Abstract

The total cavopulmonary connection (TCPC), a palliative correction for congenital defects of the right heart, is based on the corrective technique developed by Fontan and Baudet. Research into the TCPC has primarily focused on reducing power loss through the connection as a means to improve patient longevity and quality of life. The goal of our study is to investigate the efficacy of including a caval offset on the hemodynamics and, ultimately, power loss of a connection. As well, we will quantify the effect of vessel wall compliance on these factors and, in addition, the distribution of hepatic blood to the lungs. We employed a computational fluid dynamic model of blood flow in the TCPC that includes both the non-Newtonian shear thinning characteristics of blood and the nonlinear compliance of vessel tissue.
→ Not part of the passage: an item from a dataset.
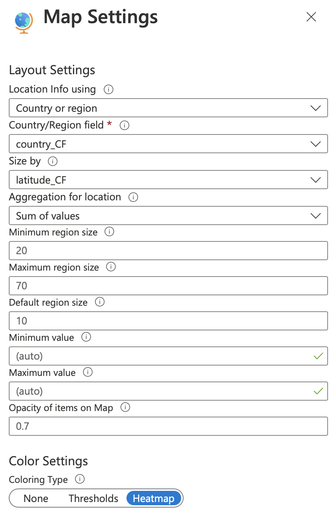Open the latitude_CF Size by dropdown
Viewport: 336px width, 510px height.
click(x=168, y=180)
Power loss in the rigid-walled simulations decayed exponentially as caval offset increased. The compliant-walled results, however, showed that after an initial substantial decrease in power loss for offsets up to half the caval diameter, power loss increased slightly again. We also found only minimal mixing in both simulations of all offset models. The increase in power loss beyond an offset of half the caval diameter was due to an increase in the kinetic contribution. Reduced caval flow mixing, on the other hand, was due to the formation of a pressure head in the offset region which acts as a barrier to flow.